Mitigating Cache Noise in Test-Time Adaptation for Large Vision-Language Models
This addresses performance degradation in vision-language models for downstream tasks under distribution shifts, but it is incremental as it builds on existing cache-based TTA methods.
The paper tackled the problem of noisy pseudo-labels in cache-based test-time adaptation for vision-language models, which cause performance degradation under distribution shifts, and introduced the CRG method that improved robustness and adaptability, outperforming state-of-the-art methods on 13 benchmarks.

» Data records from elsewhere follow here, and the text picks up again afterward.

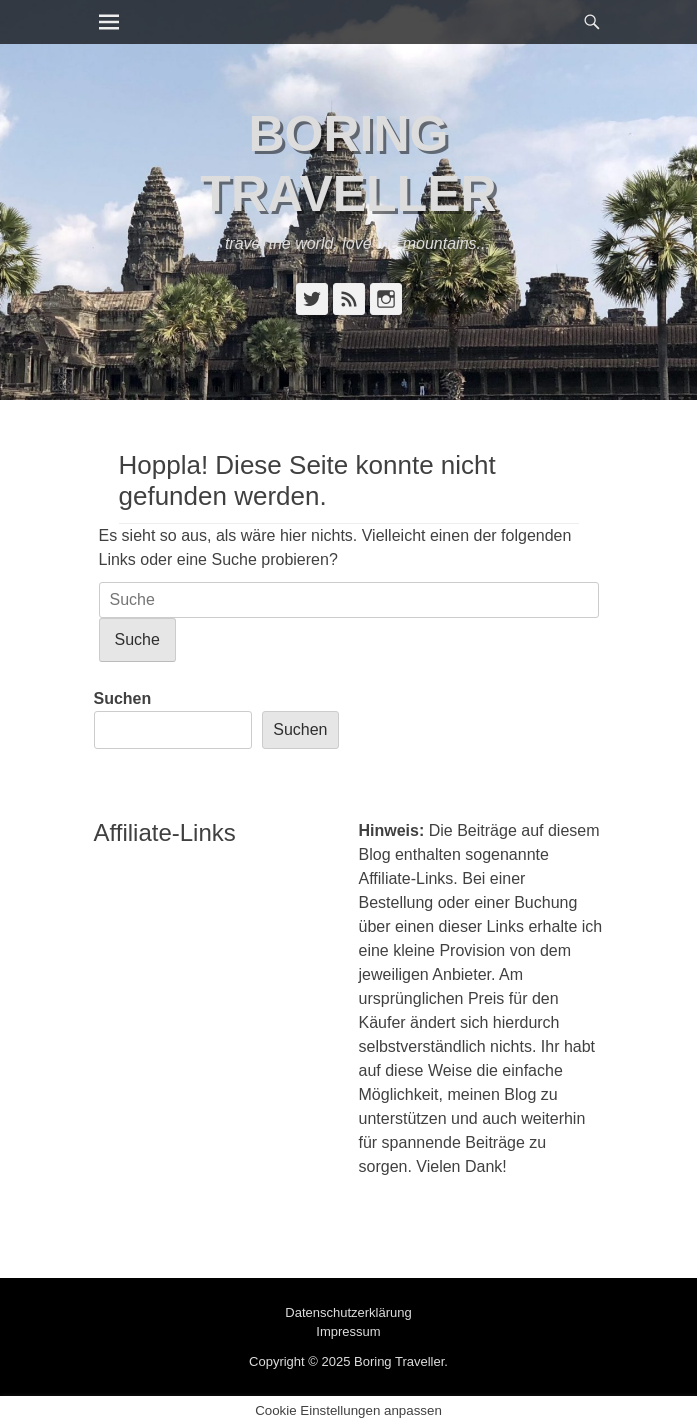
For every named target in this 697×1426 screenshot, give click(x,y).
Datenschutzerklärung (348, 1312)
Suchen (123, 698)
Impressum (348, 1331)
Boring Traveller (399, 1361)
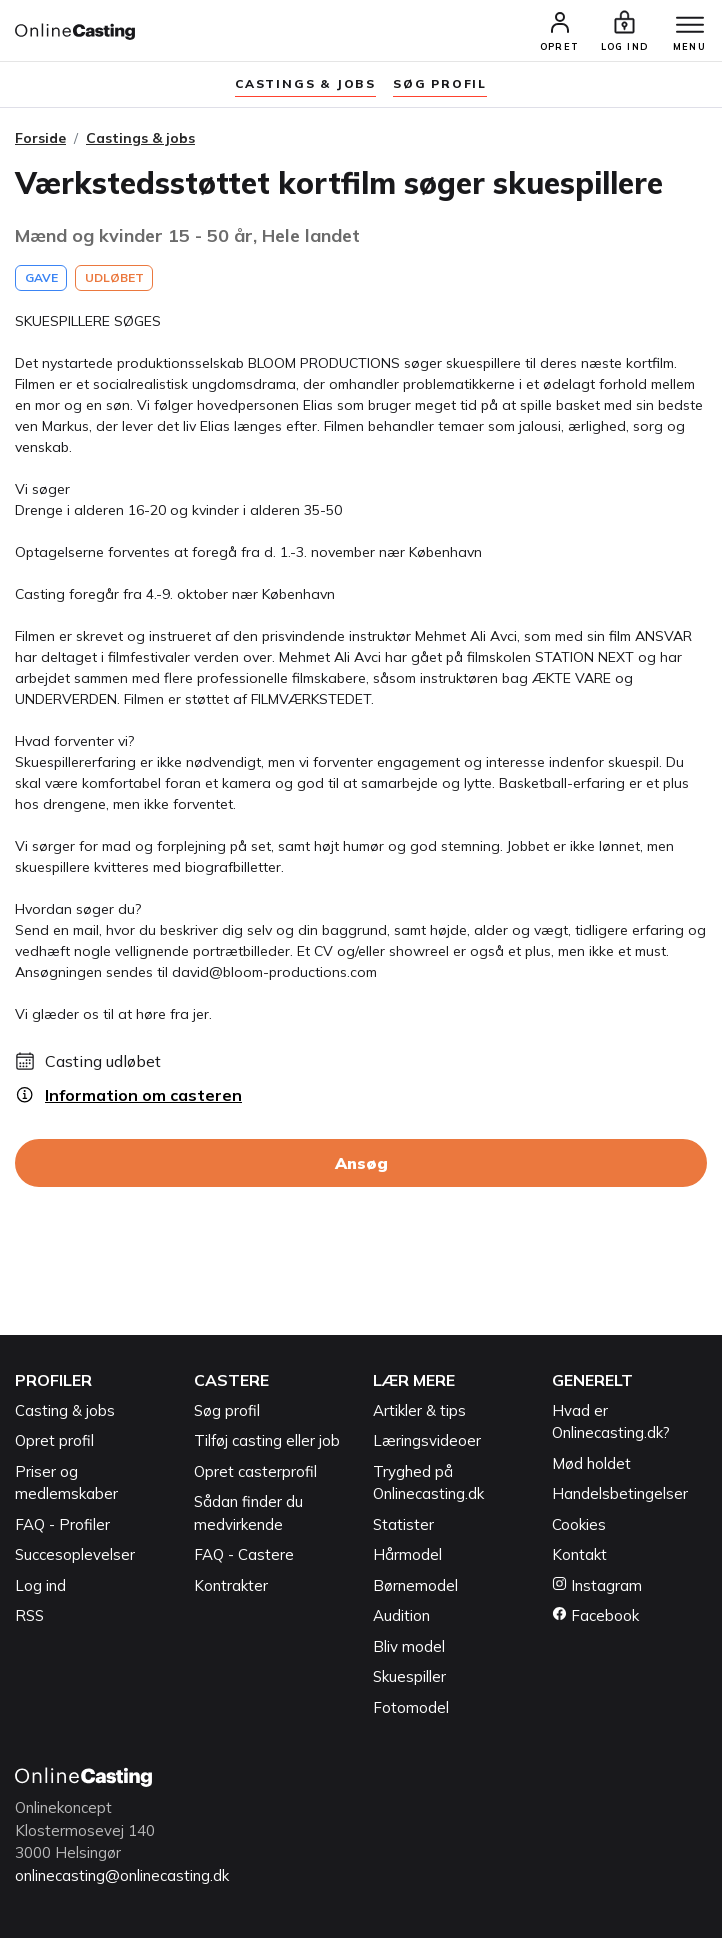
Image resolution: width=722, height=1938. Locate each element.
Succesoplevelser (75, 1554)
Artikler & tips (419, 1410)
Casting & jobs (65, 1410)
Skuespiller (409, 1676)
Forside (40, 138)
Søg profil (227, 1410)
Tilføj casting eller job (267, 1440)
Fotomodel (411, 1707)
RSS (29, 1615)
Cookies (579, 1524)
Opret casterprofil (255, 1471)
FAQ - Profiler (62, 1524)
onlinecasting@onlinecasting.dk (122, 1875)
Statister (403, 1524)
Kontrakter (231, 1585)
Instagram (597, 1585)
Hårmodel (407, 1554)
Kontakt (579, 1554)
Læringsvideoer (427, 1440)
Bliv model (409, 1646)
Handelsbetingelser (620, 1493)
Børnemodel (415, 1585)
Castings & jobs (305, 83)
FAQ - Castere (244, 1554)
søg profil (440, 83)
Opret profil (54, 1440)
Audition (401, 1615)
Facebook (595, 1615)
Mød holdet (591, 1463)
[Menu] (690, 26)
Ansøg (361, 1163)
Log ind (40, 1585)
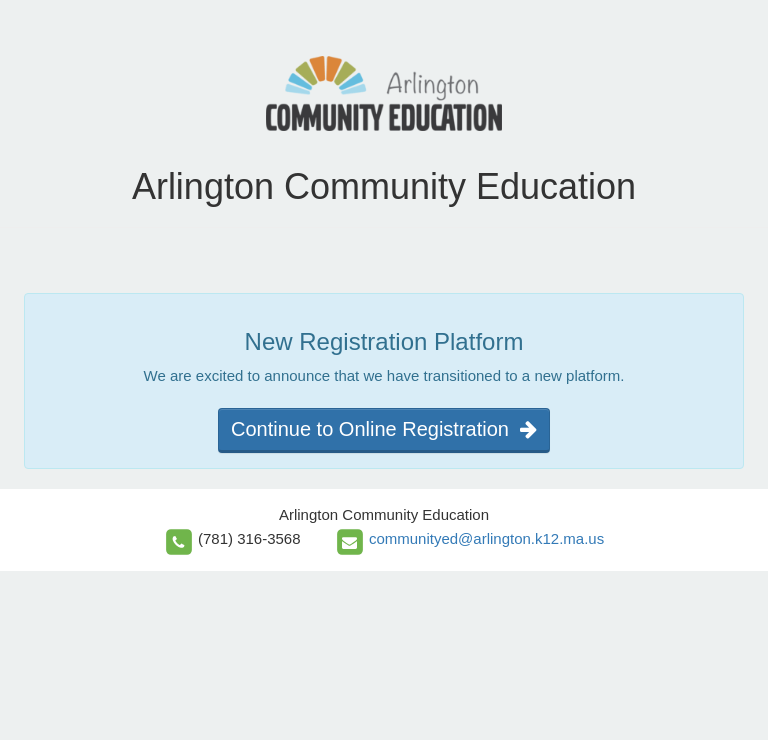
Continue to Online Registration (384, 429)
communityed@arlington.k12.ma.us (486, 538)
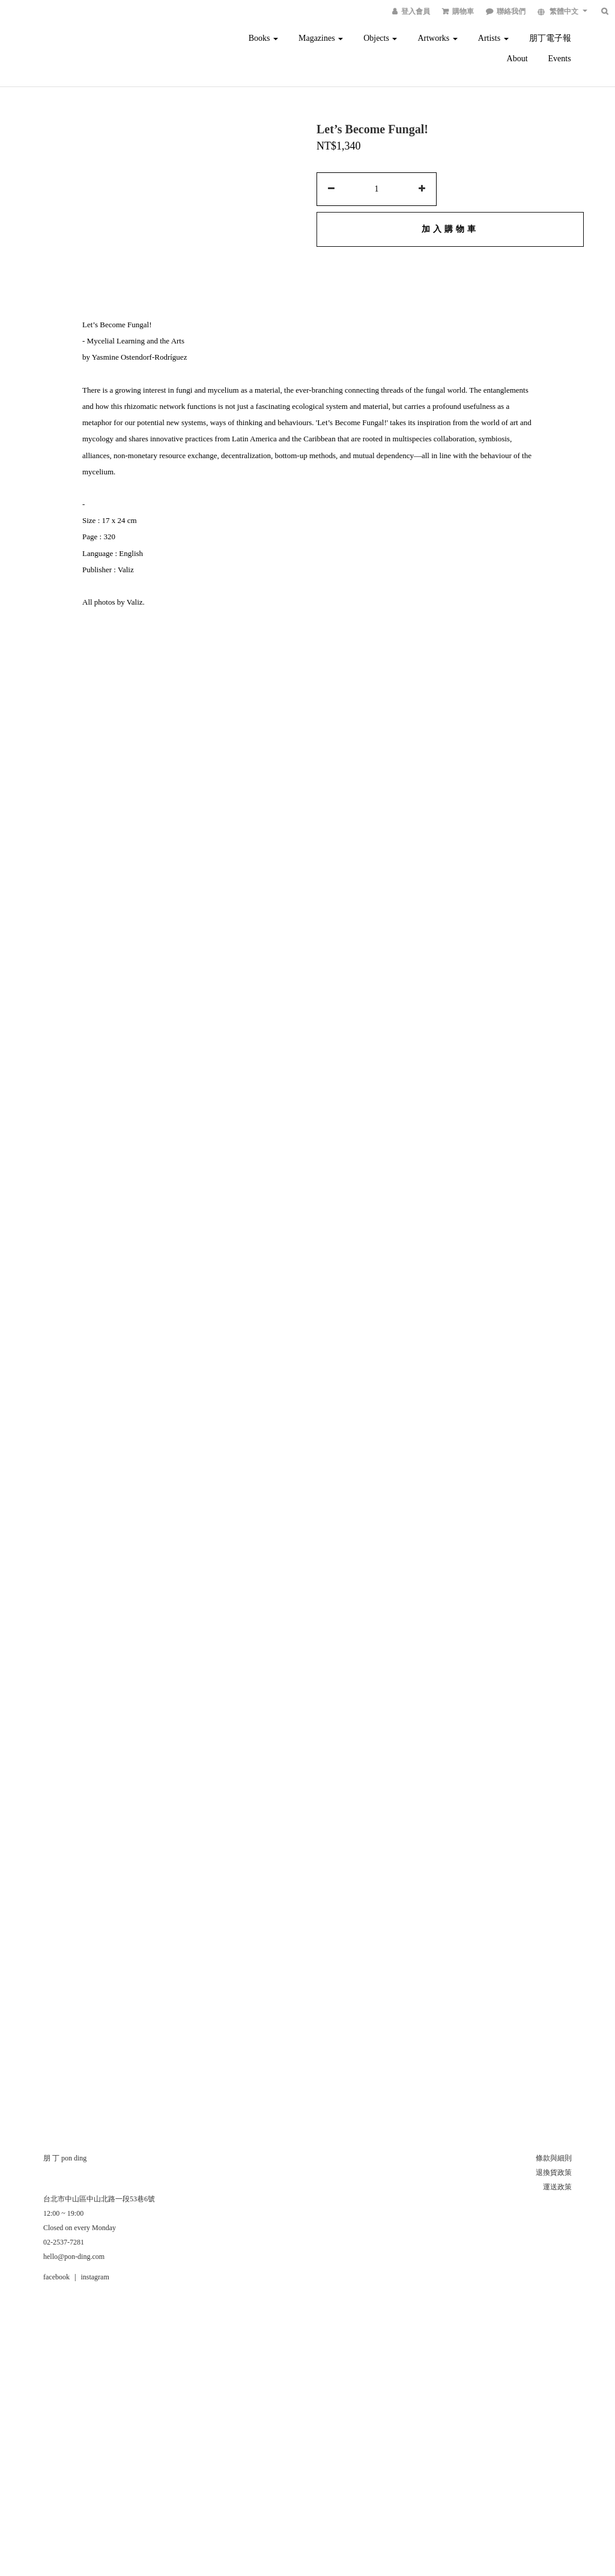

Test-time adaptation (TTA) of visual language models has recently attracted significant attention as a solution to the performance degradation caused by distribution shifts in downstream tasks. However, existing cache-based TTA methods have certain limitations. They mainly rely on the accuracy of cached feature labels, and the presence of noisy pseudo-labels can cause these features to deviate from their true distribution. This makes cache retrieval methods based on similarity matching highly sensitive to outliers or extreme samples. Moreover, current methods lack effective mechanisms to model class distributions, which limits their ability to fully exploit the potential of cached information. To address these challenges, we introduce a comprehensive and reliable caching mechanism and propose a novel zero-shot TTA method called "Cache, Residual, Gaussian" (CRG). This method not only employs learnable residual parameters to better align positive and negative visual prototypes with text prototypes, thereby optimizing the quality of cached features, but also incorporates Gaussian Discriminant Analysis (GDA) to dynamically model intra-class feature distributions, further mitigating the impact of noisy features. Experimental results on 13 benchmarks demonstrate that CRG outperforms state-of-the-art TTA methods, showcasing exceptional robustness and adaptability.